La poussée de croissance qui a été observée depuis un mois sur la plateforme Bluesky, se reflète aussi dans la communauté scientifique. Selon une analyse partielle des données, cette croissance était sensible depuis le début de 2024 mais aurait récemment accéléré.
Alors qu’on comptait moins de 9000 personnes identifiées comme scientifiques (sciences ou sciences sociales) au début de l’année, on serait passé à 22 000 en août et à au moins 39 000 à la mi-novembre.

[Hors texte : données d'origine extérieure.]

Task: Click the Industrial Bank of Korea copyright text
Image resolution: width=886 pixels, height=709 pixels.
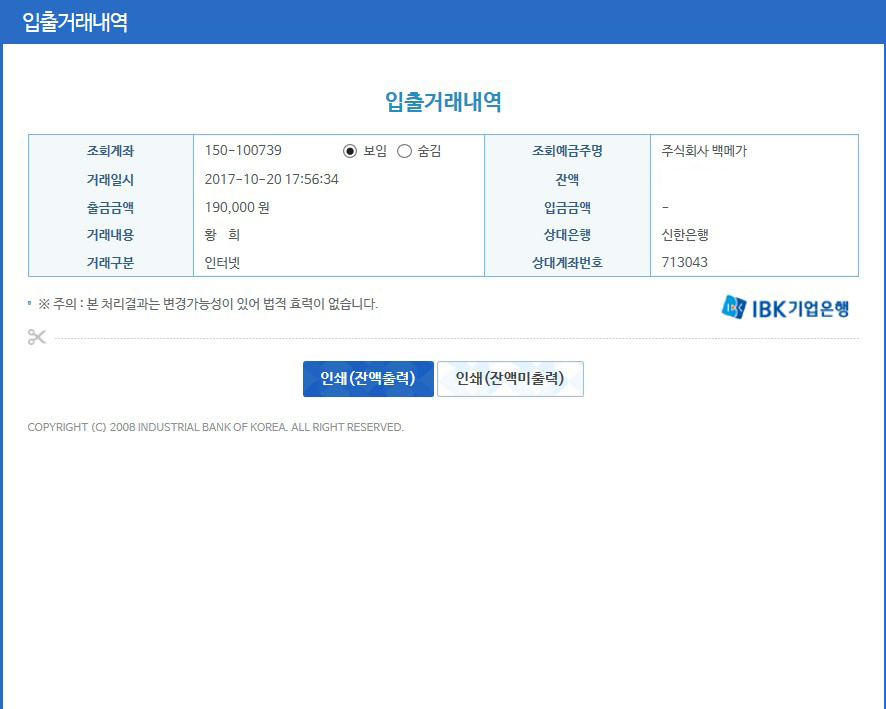Action: (216, 427)
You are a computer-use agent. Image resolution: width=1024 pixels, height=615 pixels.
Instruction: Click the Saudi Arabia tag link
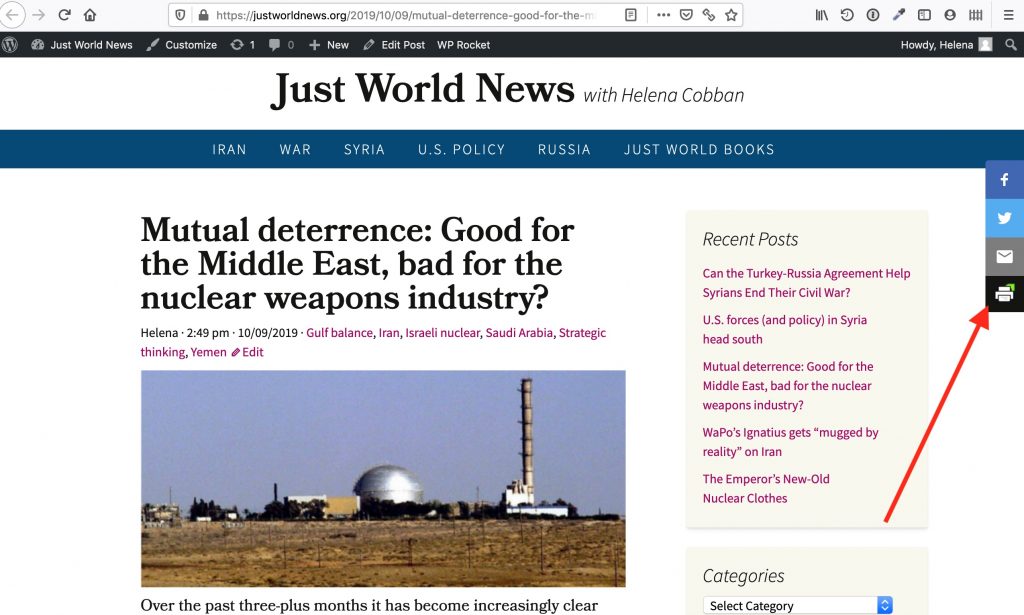[519, 333]
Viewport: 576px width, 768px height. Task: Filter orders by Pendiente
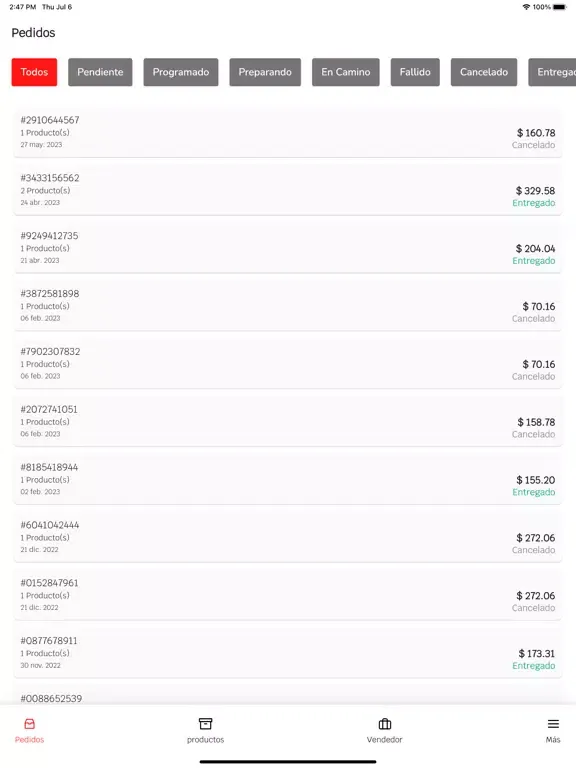click(100, 72)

Et c’est une grossière sous-estimation, conviennent les deux auteurs de cette liste, Mike Young et Lasse Hjorth Madsen. Ils n’ajoutent à leur liste qu’un chercheur dont la biographie signale une affiliation à une institution, et qui est suivi par au moins 40 autres chercheurs qui sont déjà sur la liste. Par conséquent, tous les universitaires qui sont nouveaux sur Bluesky, ou qui n’ont pas été repérés par ses collègues, échappent au radar.
Bluesky, qui n’était qu’une parmi plusieurs plateformes (Threads, Mastodon, etc.) explorées par toutes sortes de gens qui cherchaient une alternative à l’atmosphère de plus en plus toxique de X (anciennement Twitter), a soudain gagné en importance cet automne, en particulier dans la foulée de l’élection de Donald Trump. En deux semaines, la plateforme est passée de 14 à 21 millions d’abonnés (aujourd’hui 24 millions), et cette croissance a été plus visible dans certains milieux: un reportage publié le 22 novembre dans la revue britannique Nature donnait la parole à des chercheurs espérant y retrouver « le bon vieux temps » de Twitter. On y vante notamment un plus grand contrôle quant au choix de ce qui apparaît sur notre écran.

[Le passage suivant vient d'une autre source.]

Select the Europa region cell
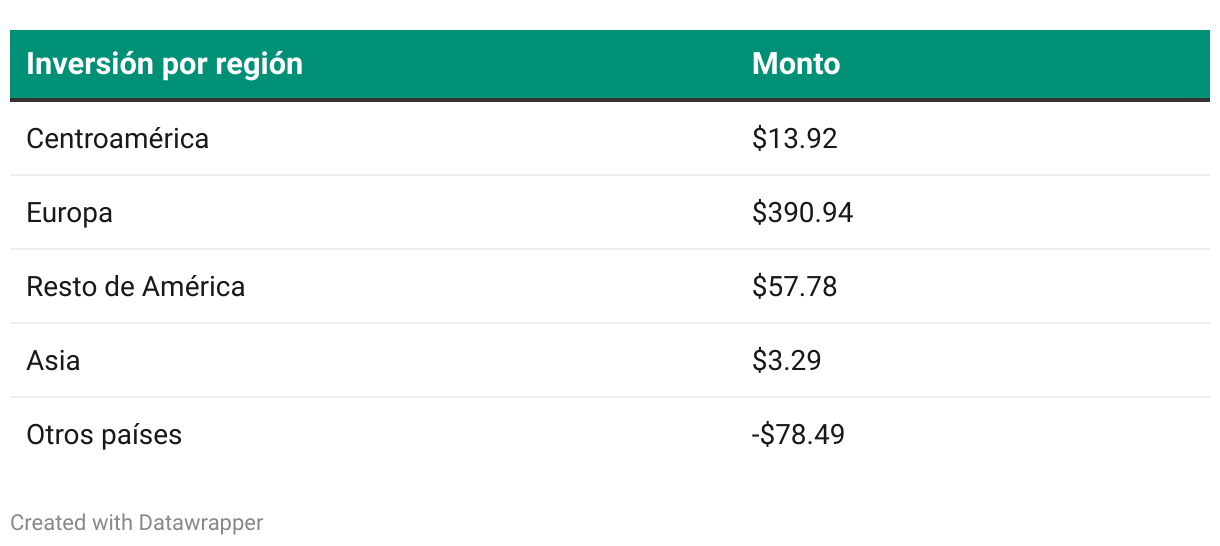 (69, 212)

Twitter, l’ancien bastion de la science
Il faut savoir que Twitter aura été pendant plusieurs années une plateforme utilisée par de nombreux scientifiques pour échanger de l’information: une estimation faisait état d’un demi-million de chercheurs en 2022. « Je pouvais y aller pendant 15 minutes et j’apprenais quels articles étaient « tendance » en maladies infectieuses et en virologie », commentait le 20 novembre dans la revue américaine Science, le virologue Boghuma Titanji, de l’Université Emory.
Mais après l’achat de Twitter par Elon Musk en octobre 2022, et sa décision de mettre à pied les équipes de modération des contenus, des études n’ont pas tardé à montrer un impact mesurable: une montée en puissance des propos « toxiques », haineux et d’extrême-droite, et une hausse notable des messages climatosceptiques et des « super-propagateurs » de désinformation en général.
« Il était clair que l’algorithme était biaisé contre les gens qui postaient des informations factuelles et précises sur le climat », déclarait dans Science la climatologue américaine Katharine Hayhoe. Et c’est en plus des spams, des robots (ou bots) et de la pornographie, tous des contenus qui se sont multipliés sur X en 2023.
Le mauvais côté de cette évolution pourrait être que toutes les personnes influentes qui quittent X l’abandonnent à ceux qui diffusent de la désinformation et qui sont peut-être contents d’avoir tout à coup moins de voix discordantes dans leur environnement. Le contre-argument est qu’à en juger par la façon dont X a changé son algorithme, il est extrêmement difficile d’amener du contenu rigoureux et vérifié jusqu’aux yeux des gens qui aimeraient en recevoir.